Data for this task section start

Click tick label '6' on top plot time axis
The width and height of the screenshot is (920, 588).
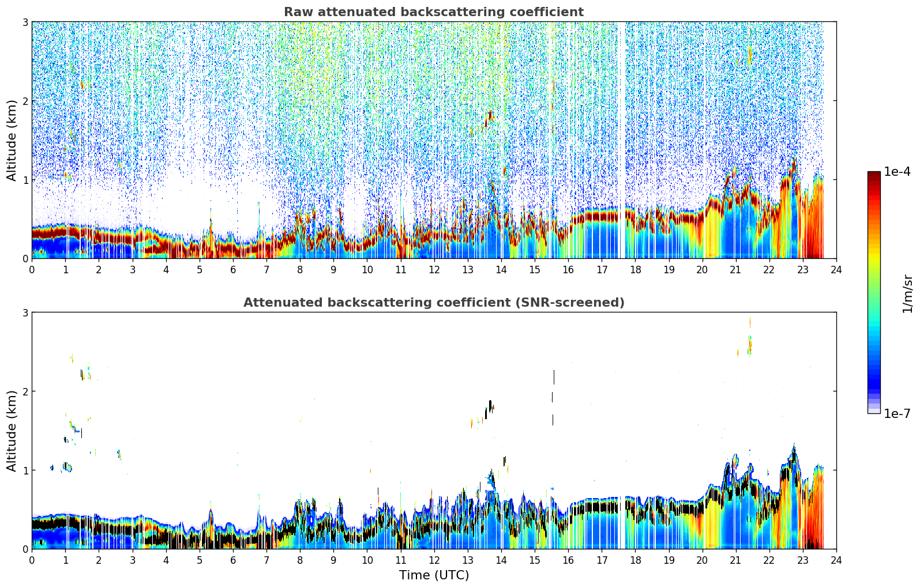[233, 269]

Data for this task section end
Data for this task section start

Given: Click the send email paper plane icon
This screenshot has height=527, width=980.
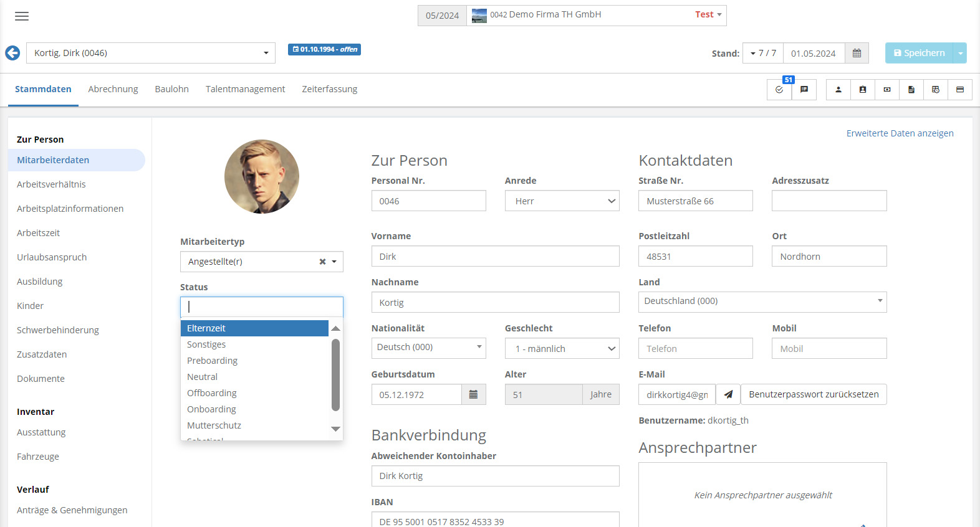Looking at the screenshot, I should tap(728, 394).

Data for this task section end

— Problem description —
Report, from the entries above, each line where "Click" is found.

— Solution to this exercise —
Click tick label '6' on top plot time axis
Given: Click the send email paper plane icon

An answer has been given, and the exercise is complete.